▶ **TO DO**:
Retype the lines below word for word, beginning at the line that contains "This screenshot has" and stopping after the line that contains "tap(1924, 277)".

====== INFORMATION SUPPLIED ======

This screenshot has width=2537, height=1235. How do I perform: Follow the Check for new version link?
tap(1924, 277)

======
====== INFORMATION SUPPLIED ======

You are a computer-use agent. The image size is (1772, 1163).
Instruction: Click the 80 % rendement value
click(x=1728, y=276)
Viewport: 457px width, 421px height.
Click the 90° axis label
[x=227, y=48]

======

▶ **OUTPUT BELOW**:
This screenshot has width=2537, height=1235. How do I perform: Follow the Check for new version link?
tap(1924, 277)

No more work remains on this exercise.